Not everyone agrees that membership-based gambling house are legal.

One of the naysayers is Rob Kohler, a consultant and lobbyist for the Texas Baptist Christian Life Commission.

“It would require a constitutional amendment to make commercial gambling legal in Texas,” Kohler said. “Private home gambling is legal, but these poker rooms are not that. They are merely hiding as a private establishment, but in reality they are commercial.”

Rodger Weems, chairman of Texans Against Gambling, argued in a 2018 Baptist Standard article that card houses run afoul of the law.

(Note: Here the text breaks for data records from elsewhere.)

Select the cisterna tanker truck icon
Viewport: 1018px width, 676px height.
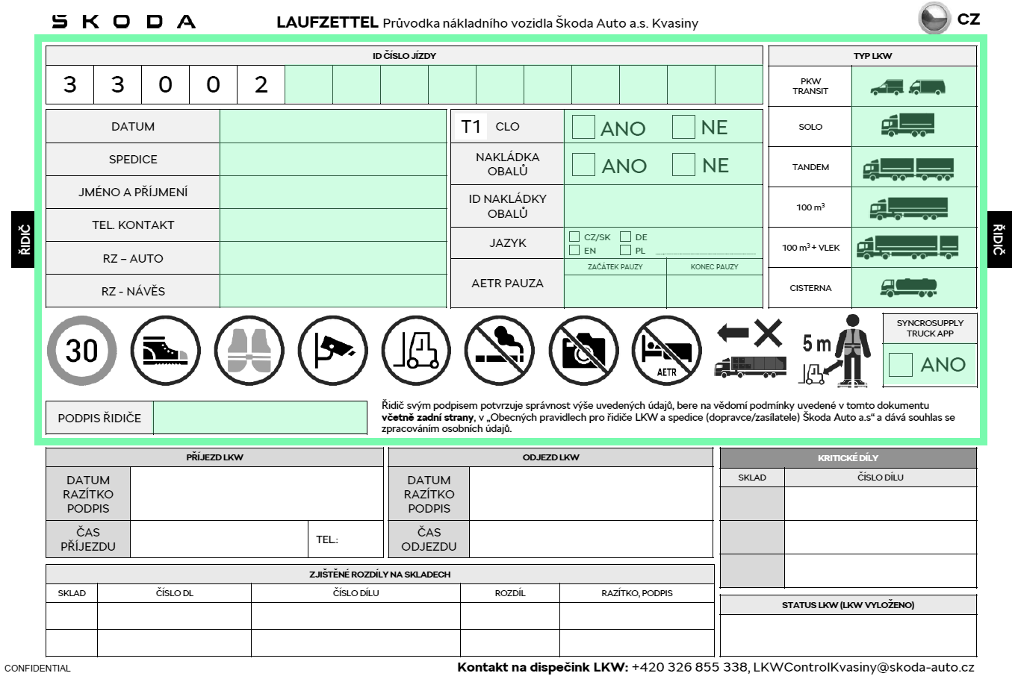pos(907,287)
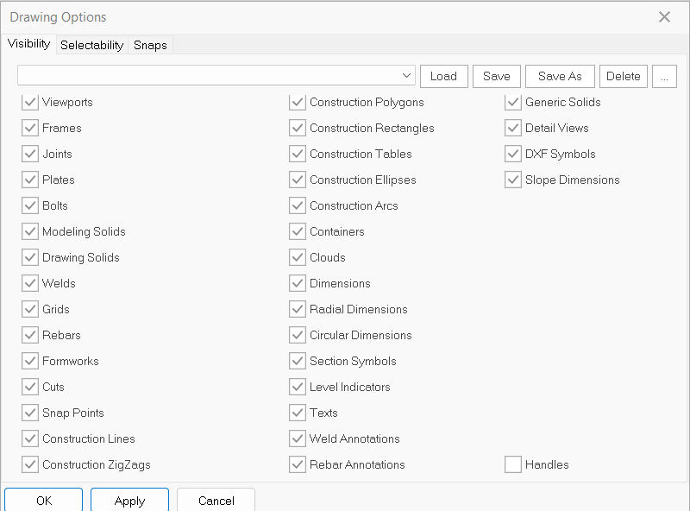This screenshot has height=511, width=690.
Task: Open the ellipsis more options button
Action: (x=663, y=76)
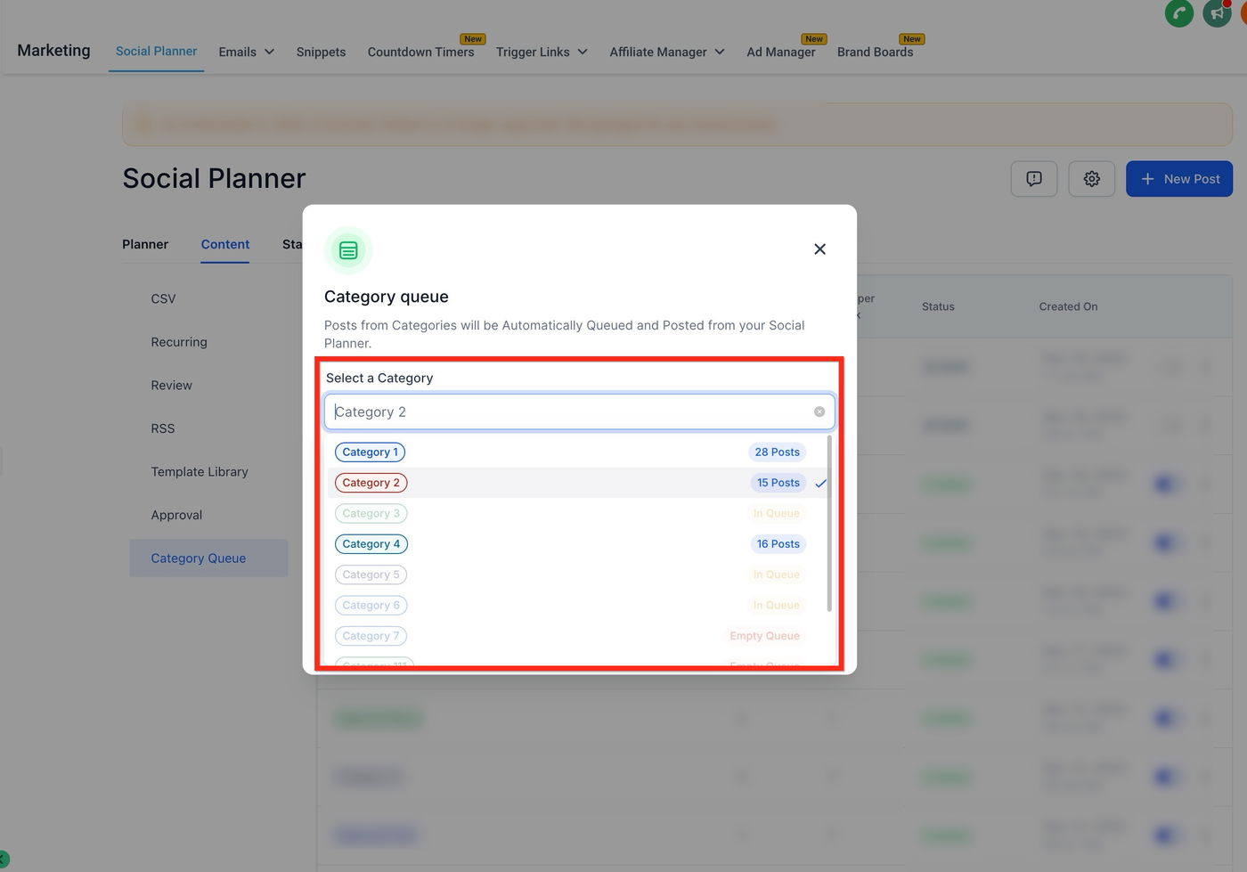Open the Social Planner settings gear
The height and width of the screenshot is (872, 1247).
click(1091, 179)
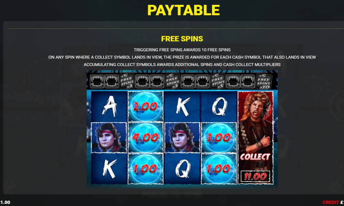The image size is (344, 206).
Task: Click the bottom-row Q card symbol
Action: [182, 169]
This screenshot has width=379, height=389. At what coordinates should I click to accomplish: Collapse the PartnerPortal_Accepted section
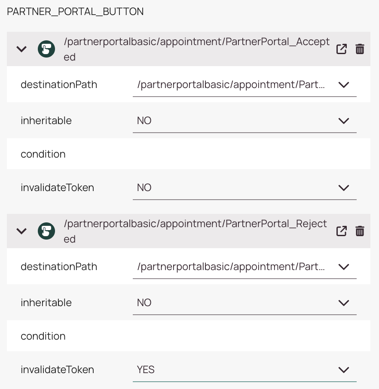[x=21, y=49]
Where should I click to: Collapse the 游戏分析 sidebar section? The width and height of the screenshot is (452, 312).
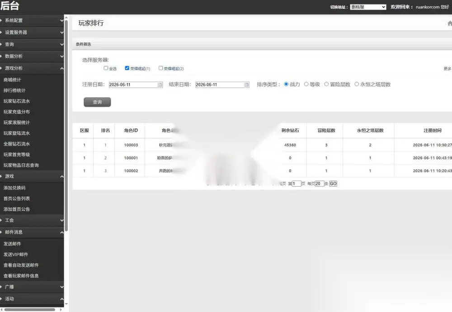[x=32, y=68]
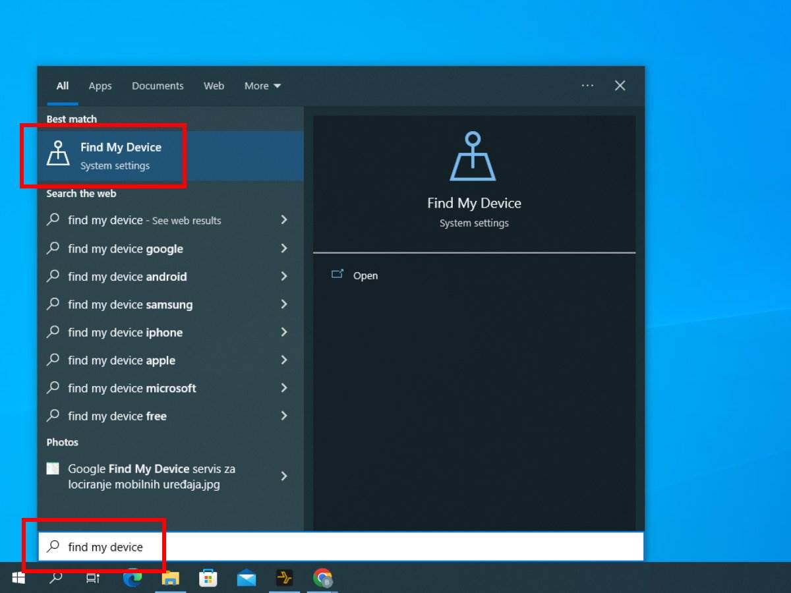Expand the More filter dropdown

click(x=262, y=86)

According to Texans Against Gambling’s website, its mission is to “Improve the lives of people by freeing them from the lower standard of living, exploitation, and fraud that commercial gambling spreads.”

Justin Northcutt, co-owner of the Texas Card House, says Kohler and Weems are playing a bad hand.

“We work very closely with state and local officials and law enforcement to make sure they know how we do business,” Northcutt said. The business pays sales taxes, payroll taxes and its share of property taxes, he said. Northcutt declined to say how much it pays.

“It’s not a dark, hidden, dangerous underground place,” he said.

The appeal of membership-based card houses isn’t gambling, but the skill and challenge of poker, he added.

Poker dealer Delia Atwood collects poker chips at her table during a tournament for the Social Card Clubs of Texas, a non-profit formed in 2018 for social clubs and card playing enthusiasts, at the Texas Card House in Austin on March 2, 2019. Brittany Mendez/Reporting Texas

Mike Robinson, a Wesleyan University psychology professor, has been studying gambling addiction for a decade and a half through experiments on rodents.

“We haven’t gotten the rodents to play poker, but the idea is the same,” Robinson said. Success in gambling — winning or almost winning a hand in a poker game, for example — activates the brain’s reward system,  and addicts keep gambling in an attempt to reactivate those pathways.

Texas Card House revokes or bans members that show gambling addiction or bad behavior, Northcutt said, and the business is a part of the Social Card Clubs of Texas, a non-profit formed in 2018 that seeks to promote responsible card playing and create better communities.

Kohler, of the Texas Baptist Christian Life Commission, doubts the validity of these claims. He and the Christian Life Commission want to explicitly outlaw card houses, but since  the Attorney General’s Office has refused to offer an opinion on the matter, the fate of these establishments is in the hands of local law enforcement.

Law enforcement across the state has been mostly tolerant, but in 2017, CJ’s Card Room in Dallas was raided by police and effectively shut down. Anti-gambling proponents such as Texas Against Gambling have called for law enforcement to continue raids.

Will said the risk of a police raid doesn’t bother him. “I don’t think most people will either,” he said. “It won’t matter because people will still find a way to play.”